Broward County Pioneer Family Sells Davie Tract With Great-Grandson as Dealmaker
Bridge Development will build the Bridge Point 595 industrial complex on 34 acres amid a booming industrial market in South Florida.
July 23, 2019 at 12:25 PM
3 minute read
The Forman family, one of Broward County's pioneer families who ventured from dairy farming to real estate, politics and education, is once again directing the future course of a prime piece of land.
The Formans sold 34 acres in Davie for a major new industrial complex, and family member John Forman worked as a dealmaker on the transaction.
Forman Industrial Land LLC, one of the family holdings, sold the land southwest of Interstate 595 and Florida's Turnpike to Bridge Development Partners LLC for $36.9 million, or just over $1 million per acre. The deal closed July 10.
Berger Commercial Realty Corp. senior vice president Joseph Byrnes and Forman, a sales associate, closed the deal for the family.
Berger Commercial is a Fort Lauderdale-based brokerage, part of the CORFAC International network of independent commercial real estate brokerages.
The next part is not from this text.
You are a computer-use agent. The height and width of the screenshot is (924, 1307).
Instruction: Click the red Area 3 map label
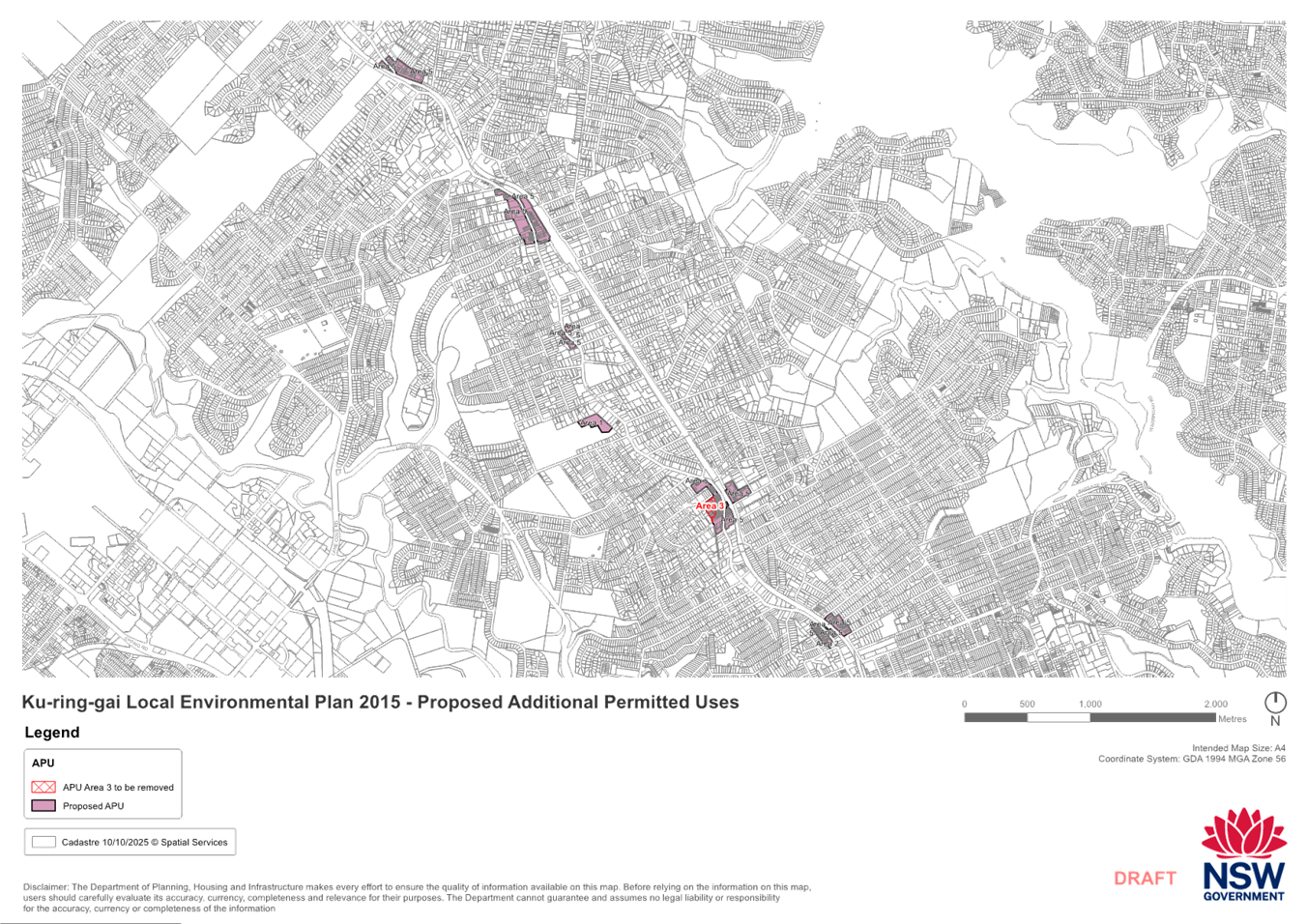click(x=710, y=506)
Chicago-based Bridge Development is a prolific industrial developer betting big on the strength of South Florida with the construction of several complexes in Miami-Dade and Broward counties. Its three-building, 677,314-square-foot Bridge Point 595 will rise on the Formans' acreage at 5600 Reese Road. The two-building complex, totaling 387,000 square feet, is set to open in the third quarter of 2020.
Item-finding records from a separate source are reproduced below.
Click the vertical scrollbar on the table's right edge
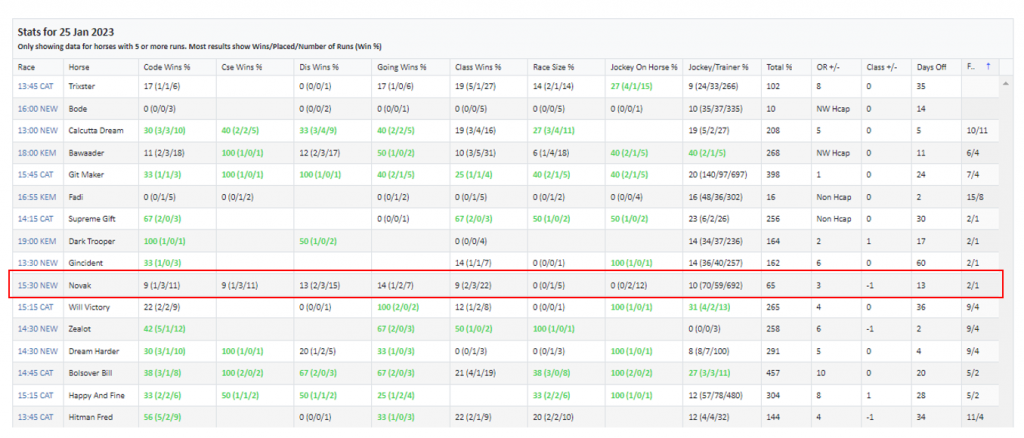The image size is (1024, 438). click(x=1006, y=250)
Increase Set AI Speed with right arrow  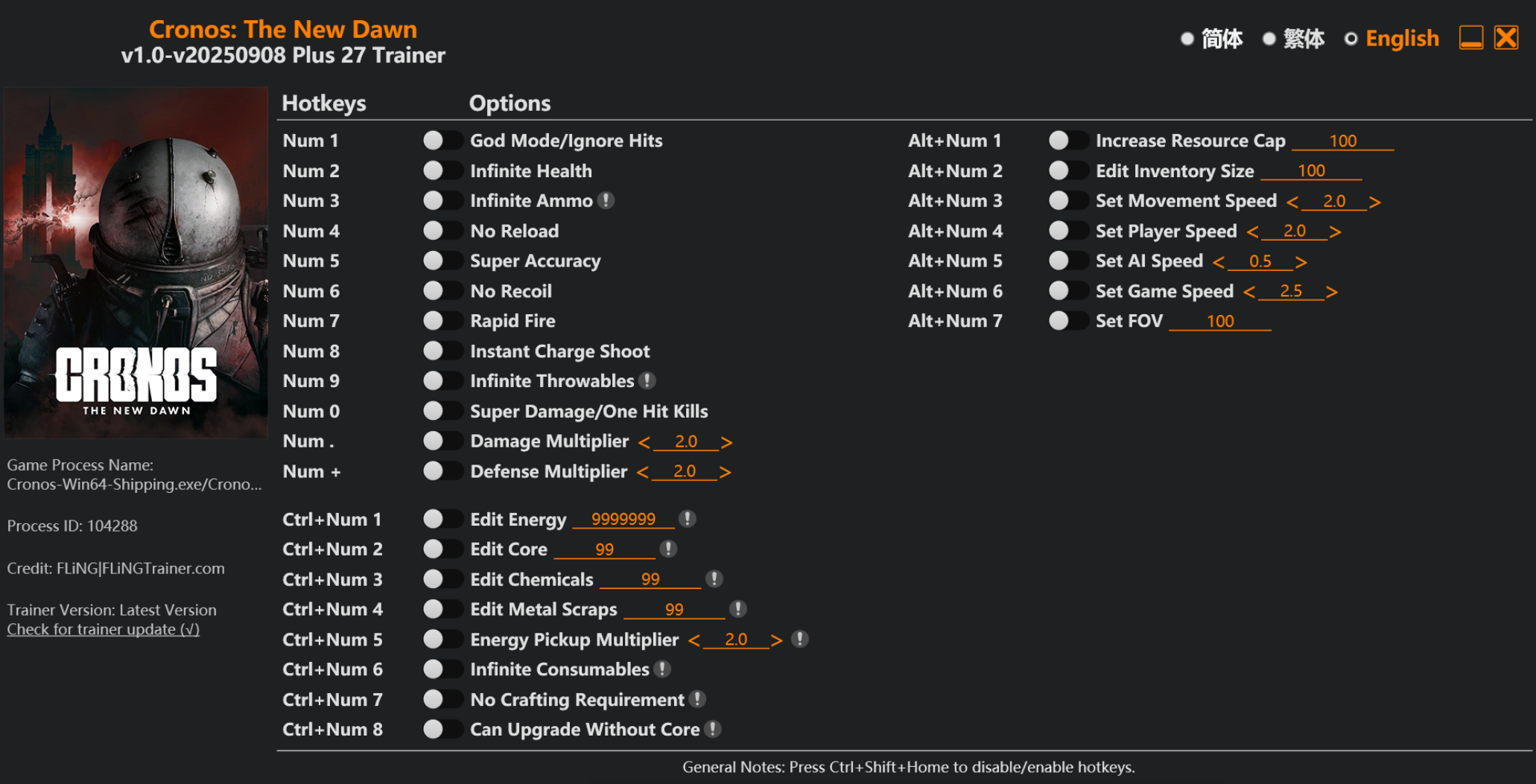tap(1301, 262)
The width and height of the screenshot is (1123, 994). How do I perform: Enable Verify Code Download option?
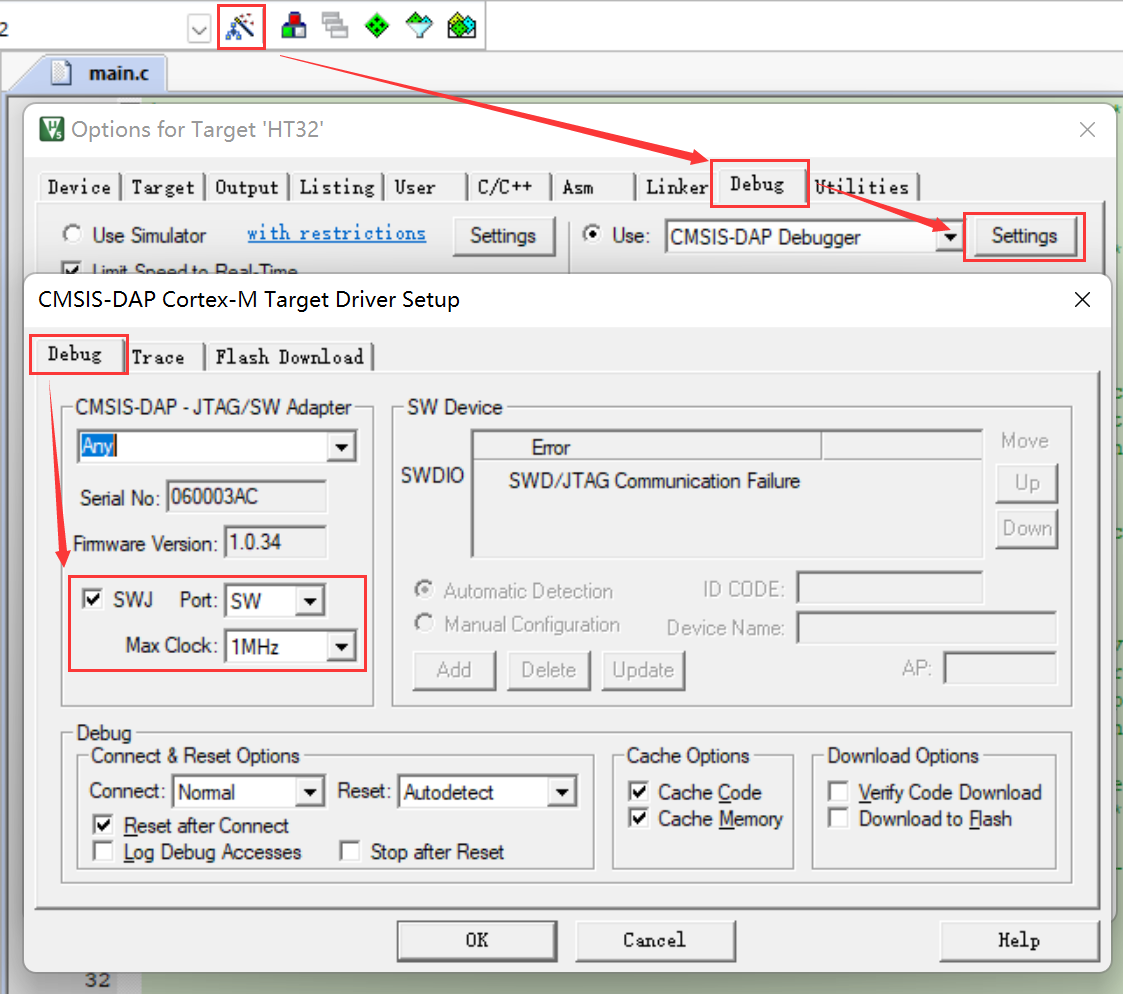pyautogui.click(x=840, y=793)
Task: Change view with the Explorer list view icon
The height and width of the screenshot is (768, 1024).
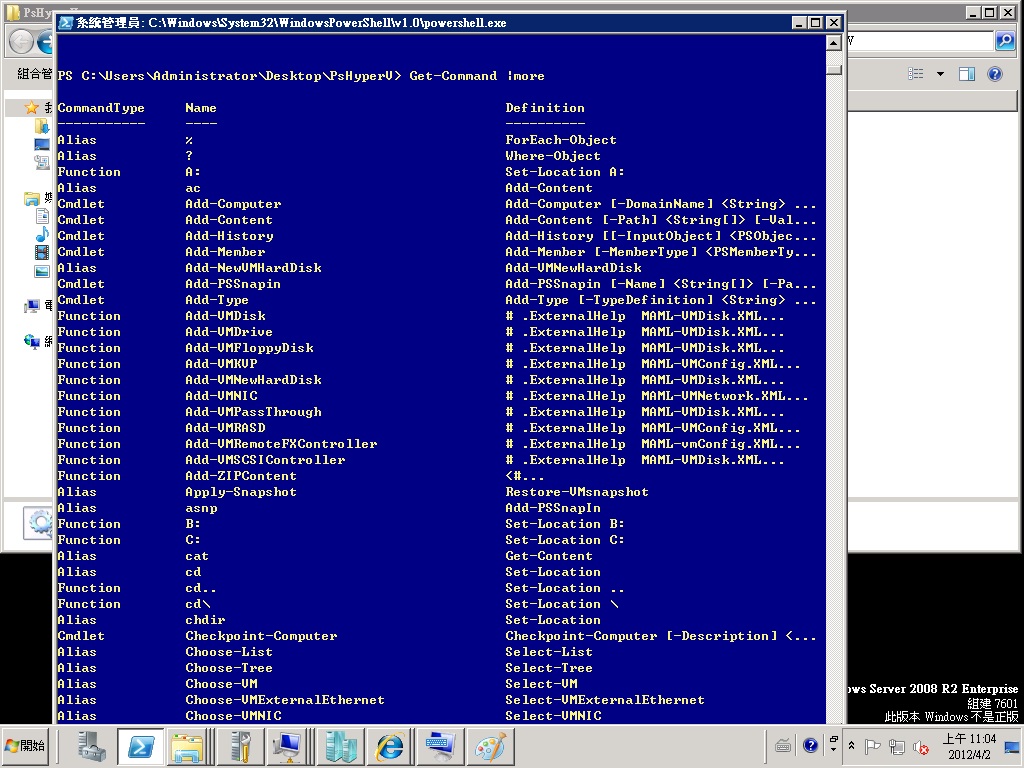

John Forman's great-grandparents ran the Bridge Point 595 site as a dairy farm shortly after buying it in the 1900s.
The self-made family patriarch, the late Hamilton Forman, was born on the family's dairy in 1919 and went on to venture into real estate and become an influential figure in politics whose support and financial backing was coveted by candidates.
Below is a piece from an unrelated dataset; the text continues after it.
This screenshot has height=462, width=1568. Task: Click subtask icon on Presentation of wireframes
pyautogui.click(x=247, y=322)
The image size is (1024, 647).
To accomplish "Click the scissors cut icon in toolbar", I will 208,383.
The Formans in the 1950s sold the 34-acre tract to a road builder who dug rock pits, John Forman said.
“In the mid-1980s, my uncle, Austin Forman, had the idea for our family to buy back the pits from the road builder, who had become a close family friend, and conceived a plan to fill them for development,” Forman said. “I recall taking boat rides on the pit and looking for alligators long before the property was filled.”
The family filled over 150 acres of its land, and this is the latest site to sell.
“You might say,” Forman said, “that this has been a long time in coming.”
Forman, along with Berger Commercial's Byrnes and Keith Graves, both senior vice presidents, will lease Bridge Point 595 to tenants.